======== SUPPLIED RECORDS
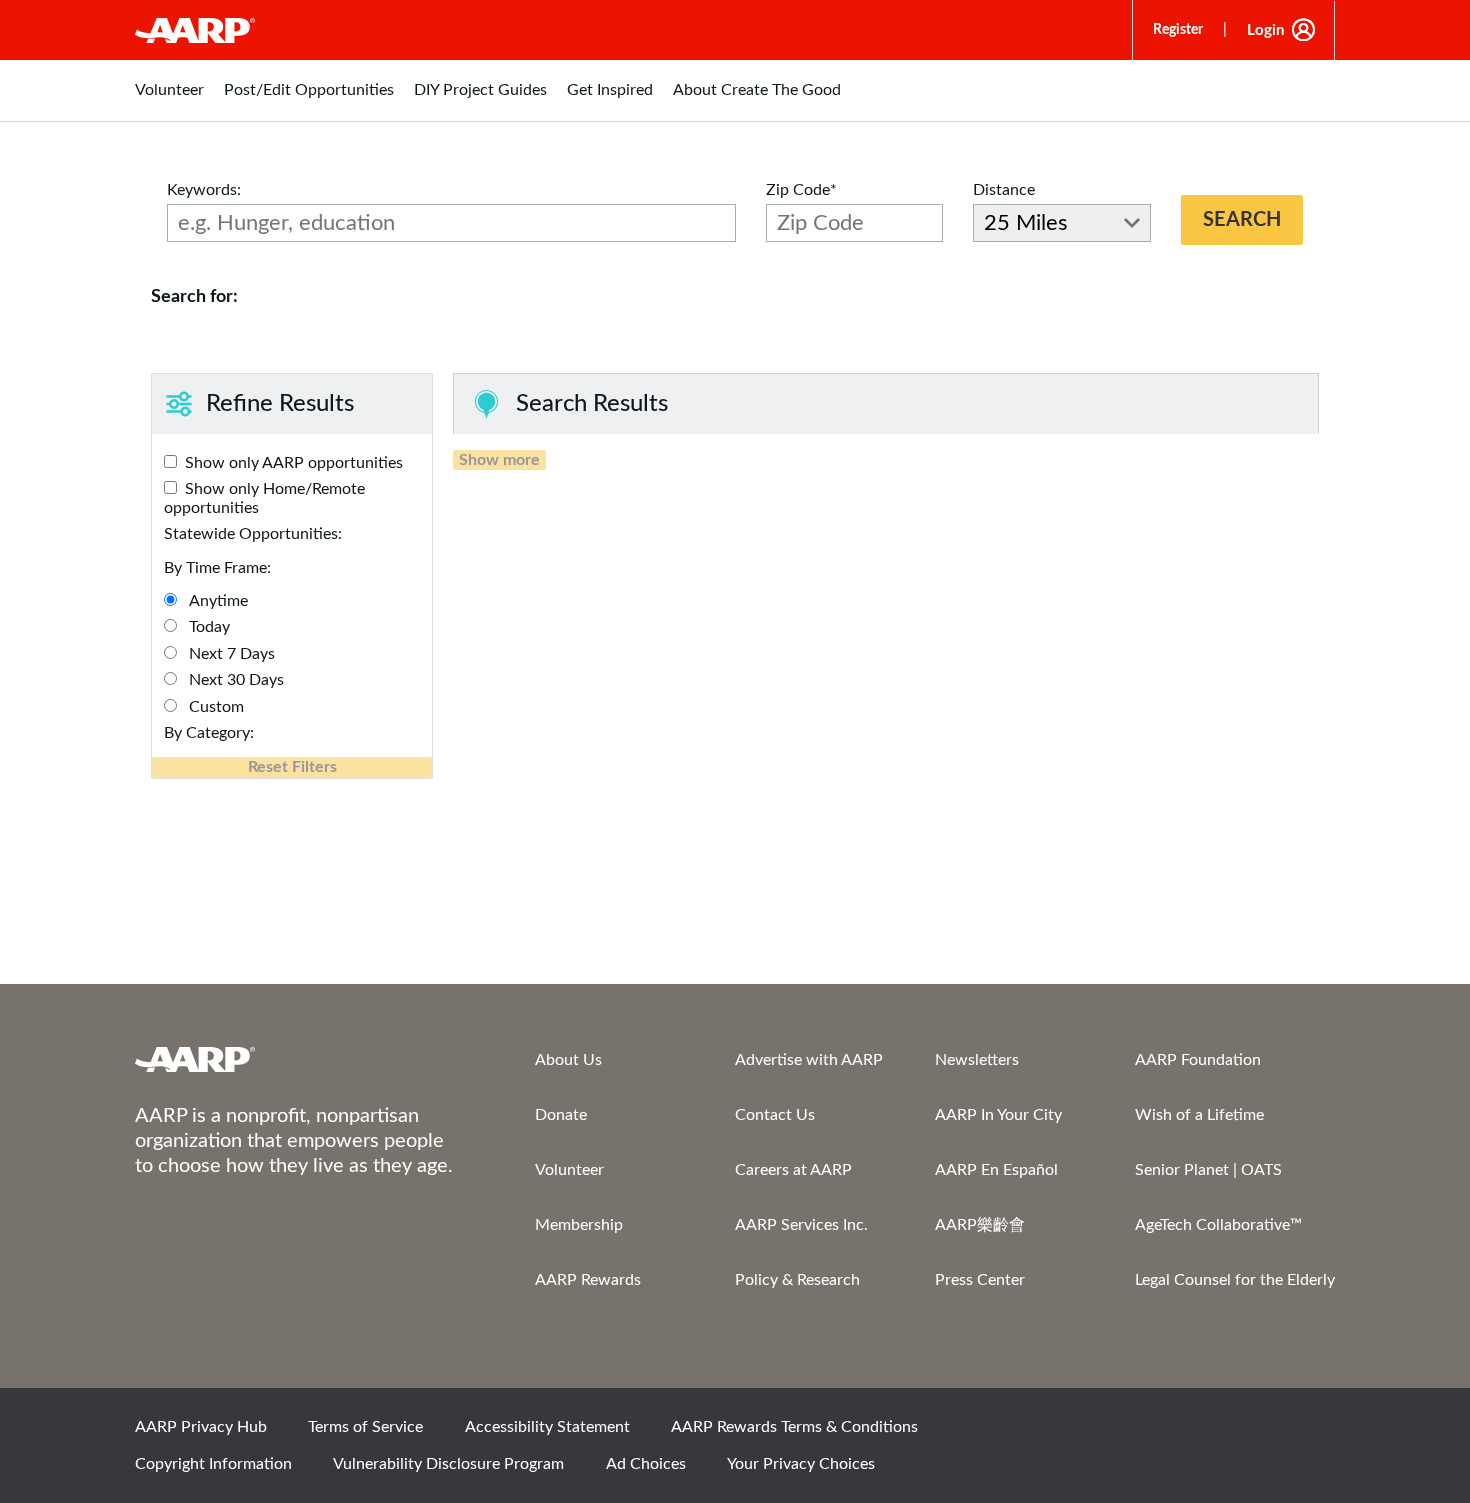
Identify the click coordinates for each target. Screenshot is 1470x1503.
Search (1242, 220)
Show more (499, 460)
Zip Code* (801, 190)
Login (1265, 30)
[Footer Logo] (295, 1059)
================
======== SUPPLIED RECORDS
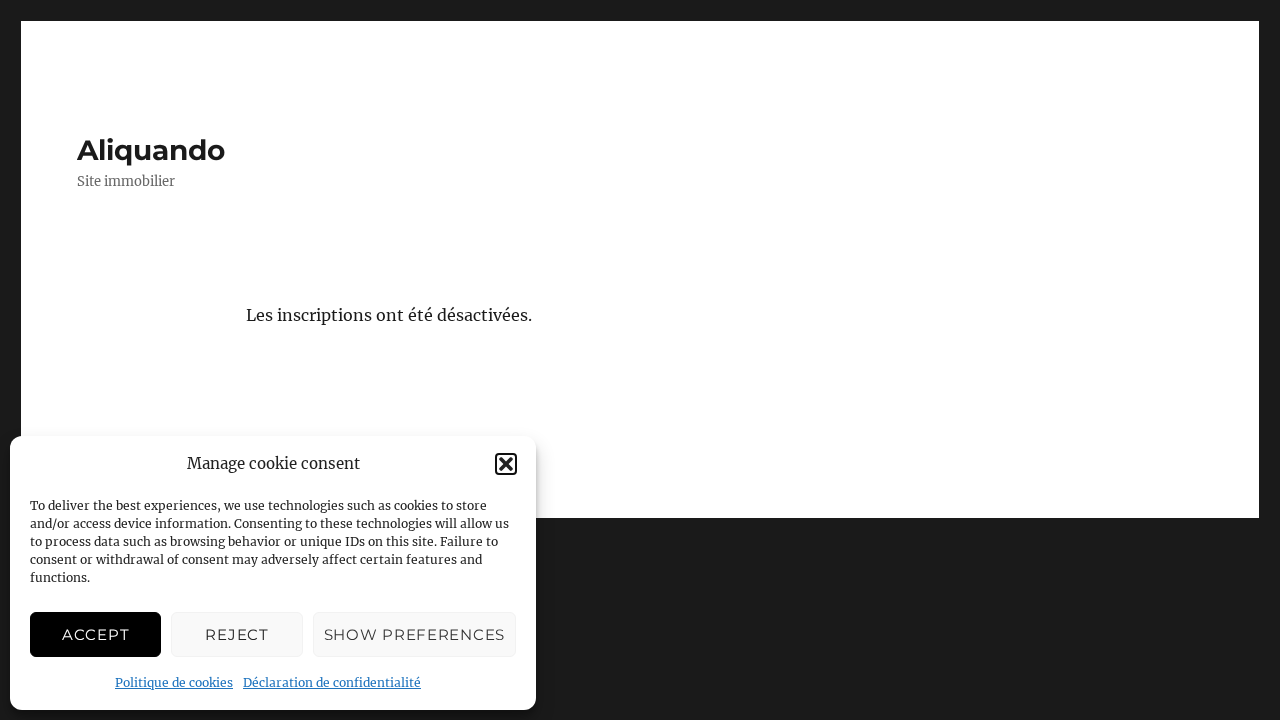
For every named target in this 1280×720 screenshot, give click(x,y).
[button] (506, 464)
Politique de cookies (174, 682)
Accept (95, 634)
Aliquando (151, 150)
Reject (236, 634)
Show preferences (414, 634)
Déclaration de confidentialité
================
→ PROBLEM STATEMENT
Exact duplication is required for the lines above, from the line that contains "Accept (95, 634)" to the line that contains "Déclaration de confidentialité", inclusive; omit all others.

→ WRITTEN ANSWER
Accept (95, 634)
Aliquando (151, 150)
Reject (236, 634)
Show preferences (414, 634)
Déclaration de confidentialité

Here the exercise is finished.